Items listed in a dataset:
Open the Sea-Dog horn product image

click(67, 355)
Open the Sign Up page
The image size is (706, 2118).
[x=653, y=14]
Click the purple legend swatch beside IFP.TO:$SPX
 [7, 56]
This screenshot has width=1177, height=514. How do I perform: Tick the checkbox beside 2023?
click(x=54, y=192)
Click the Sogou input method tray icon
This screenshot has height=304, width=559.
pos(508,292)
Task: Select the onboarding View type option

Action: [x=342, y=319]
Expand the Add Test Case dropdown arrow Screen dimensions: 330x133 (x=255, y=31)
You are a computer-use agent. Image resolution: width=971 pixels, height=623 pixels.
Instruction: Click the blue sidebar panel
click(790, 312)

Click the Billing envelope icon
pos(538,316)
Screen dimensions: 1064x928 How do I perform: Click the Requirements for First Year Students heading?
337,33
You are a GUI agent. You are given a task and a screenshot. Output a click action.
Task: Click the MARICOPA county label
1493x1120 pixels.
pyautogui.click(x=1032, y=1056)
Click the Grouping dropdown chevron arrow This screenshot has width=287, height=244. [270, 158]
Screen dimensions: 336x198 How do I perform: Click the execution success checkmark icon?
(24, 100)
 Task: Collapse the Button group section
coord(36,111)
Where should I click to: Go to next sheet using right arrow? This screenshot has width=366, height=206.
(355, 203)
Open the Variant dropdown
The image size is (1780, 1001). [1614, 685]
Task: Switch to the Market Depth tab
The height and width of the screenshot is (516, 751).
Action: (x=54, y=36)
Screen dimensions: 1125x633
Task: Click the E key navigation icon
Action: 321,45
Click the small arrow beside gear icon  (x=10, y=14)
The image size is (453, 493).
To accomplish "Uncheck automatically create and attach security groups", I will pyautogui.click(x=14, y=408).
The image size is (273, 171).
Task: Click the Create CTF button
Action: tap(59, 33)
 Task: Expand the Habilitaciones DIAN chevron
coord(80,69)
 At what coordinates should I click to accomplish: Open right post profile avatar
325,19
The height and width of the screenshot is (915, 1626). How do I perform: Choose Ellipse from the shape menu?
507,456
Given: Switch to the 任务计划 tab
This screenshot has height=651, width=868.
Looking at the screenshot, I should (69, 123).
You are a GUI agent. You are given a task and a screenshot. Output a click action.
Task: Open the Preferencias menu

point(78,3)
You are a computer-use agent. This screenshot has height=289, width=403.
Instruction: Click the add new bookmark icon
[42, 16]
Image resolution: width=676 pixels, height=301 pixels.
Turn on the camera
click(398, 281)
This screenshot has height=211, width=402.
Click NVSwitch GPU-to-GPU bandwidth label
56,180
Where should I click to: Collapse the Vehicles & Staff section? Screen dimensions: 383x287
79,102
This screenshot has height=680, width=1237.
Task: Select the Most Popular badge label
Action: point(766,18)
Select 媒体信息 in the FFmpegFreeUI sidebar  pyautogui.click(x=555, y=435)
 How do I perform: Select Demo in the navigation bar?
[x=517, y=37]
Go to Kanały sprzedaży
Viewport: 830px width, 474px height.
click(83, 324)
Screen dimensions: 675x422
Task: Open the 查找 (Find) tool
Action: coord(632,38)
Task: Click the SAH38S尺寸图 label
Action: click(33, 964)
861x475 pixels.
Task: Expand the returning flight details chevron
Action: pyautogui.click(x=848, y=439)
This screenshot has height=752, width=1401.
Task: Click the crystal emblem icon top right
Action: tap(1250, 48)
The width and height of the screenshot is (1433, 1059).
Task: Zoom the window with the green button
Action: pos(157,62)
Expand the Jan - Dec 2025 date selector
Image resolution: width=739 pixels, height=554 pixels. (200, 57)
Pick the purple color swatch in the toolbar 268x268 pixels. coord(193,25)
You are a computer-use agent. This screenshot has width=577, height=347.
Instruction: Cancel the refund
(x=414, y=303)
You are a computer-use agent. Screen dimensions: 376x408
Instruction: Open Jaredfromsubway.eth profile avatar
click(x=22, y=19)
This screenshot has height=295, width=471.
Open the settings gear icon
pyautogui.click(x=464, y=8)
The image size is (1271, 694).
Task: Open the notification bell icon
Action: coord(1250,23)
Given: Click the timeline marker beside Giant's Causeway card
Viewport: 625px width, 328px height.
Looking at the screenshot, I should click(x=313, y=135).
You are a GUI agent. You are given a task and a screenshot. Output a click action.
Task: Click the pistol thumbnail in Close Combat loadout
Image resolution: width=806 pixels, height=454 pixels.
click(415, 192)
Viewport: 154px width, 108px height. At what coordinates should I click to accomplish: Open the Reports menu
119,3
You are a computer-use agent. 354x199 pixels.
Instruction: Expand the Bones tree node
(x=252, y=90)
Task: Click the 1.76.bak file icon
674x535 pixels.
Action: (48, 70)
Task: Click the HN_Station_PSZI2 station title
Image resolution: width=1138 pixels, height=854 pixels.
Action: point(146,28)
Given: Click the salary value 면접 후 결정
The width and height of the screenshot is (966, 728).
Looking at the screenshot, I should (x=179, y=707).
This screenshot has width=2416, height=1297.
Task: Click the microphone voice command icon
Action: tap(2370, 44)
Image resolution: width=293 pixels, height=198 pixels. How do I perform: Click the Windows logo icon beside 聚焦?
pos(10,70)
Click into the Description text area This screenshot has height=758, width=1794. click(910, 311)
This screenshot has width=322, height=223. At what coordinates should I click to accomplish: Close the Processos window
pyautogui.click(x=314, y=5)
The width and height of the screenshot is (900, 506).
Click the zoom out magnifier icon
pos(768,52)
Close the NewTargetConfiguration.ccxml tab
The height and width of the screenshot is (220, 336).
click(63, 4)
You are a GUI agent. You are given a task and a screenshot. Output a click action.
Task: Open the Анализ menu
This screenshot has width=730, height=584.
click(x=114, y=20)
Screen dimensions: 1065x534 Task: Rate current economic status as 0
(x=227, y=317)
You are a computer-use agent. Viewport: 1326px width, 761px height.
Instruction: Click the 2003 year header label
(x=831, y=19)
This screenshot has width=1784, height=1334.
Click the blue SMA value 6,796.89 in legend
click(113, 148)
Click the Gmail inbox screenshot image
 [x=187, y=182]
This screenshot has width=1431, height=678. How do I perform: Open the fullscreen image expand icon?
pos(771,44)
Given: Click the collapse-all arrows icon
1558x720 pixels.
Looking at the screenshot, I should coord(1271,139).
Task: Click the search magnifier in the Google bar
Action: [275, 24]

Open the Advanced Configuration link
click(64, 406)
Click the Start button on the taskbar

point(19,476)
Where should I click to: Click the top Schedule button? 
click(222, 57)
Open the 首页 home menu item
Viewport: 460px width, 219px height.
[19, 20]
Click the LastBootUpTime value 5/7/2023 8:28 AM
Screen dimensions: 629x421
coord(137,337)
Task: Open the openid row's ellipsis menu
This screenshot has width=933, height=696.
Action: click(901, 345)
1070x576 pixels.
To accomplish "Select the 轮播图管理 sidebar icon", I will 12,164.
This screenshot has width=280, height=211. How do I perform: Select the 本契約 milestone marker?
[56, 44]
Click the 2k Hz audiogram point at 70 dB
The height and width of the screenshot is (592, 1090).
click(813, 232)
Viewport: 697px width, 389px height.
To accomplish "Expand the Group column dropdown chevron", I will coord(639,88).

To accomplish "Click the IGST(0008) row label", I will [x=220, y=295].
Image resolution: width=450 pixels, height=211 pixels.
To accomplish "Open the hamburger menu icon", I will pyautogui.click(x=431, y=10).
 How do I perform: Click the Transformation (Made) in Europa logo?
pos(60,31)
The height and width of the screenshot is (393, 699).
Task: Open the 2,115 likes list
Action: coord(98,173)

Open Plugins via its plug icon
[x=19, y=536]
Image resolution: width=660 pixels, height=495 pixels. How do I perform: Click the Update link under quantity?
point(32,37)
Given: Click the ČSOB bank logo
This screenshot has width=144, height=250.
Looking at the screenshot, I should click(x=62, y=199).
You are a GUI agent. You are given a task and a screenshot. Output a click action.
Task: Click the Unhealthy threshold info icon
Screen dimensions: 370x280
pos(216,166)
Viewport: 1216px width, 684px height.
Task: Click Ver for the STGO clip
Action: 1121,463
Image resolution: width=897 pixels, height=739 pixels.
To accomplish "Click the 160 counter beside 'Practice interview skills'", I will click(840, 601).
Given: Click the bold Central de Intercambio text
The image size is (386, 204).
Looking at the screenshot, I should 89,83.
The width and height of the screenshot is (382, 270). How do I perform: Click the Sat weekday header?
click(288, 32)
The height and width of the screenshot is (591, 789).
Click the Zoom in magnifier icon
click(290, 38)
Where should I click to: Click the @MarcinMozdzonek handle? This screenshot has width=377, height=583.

§ **Stated goal**:
Pull out every line of the items above that contains the word "menu", matching case exactly.

§ **Solution for this exercise**:
The height and width of the screenshot is (915, 1626). How do I perform: Choose Ellipse from the shape menu?
Task: Open the Preferencias menu
Viewport: 154px width, 108px height. At what coordinates should I click to accomplish: Open the Reports menu
Task: Open the Анализ menu
Open the 首页 home menu item
Task: Open the openid row's ellipsis menu
To accomplish "Open the hamburger menu icon", I will pyautogui.click(x=431, y=10).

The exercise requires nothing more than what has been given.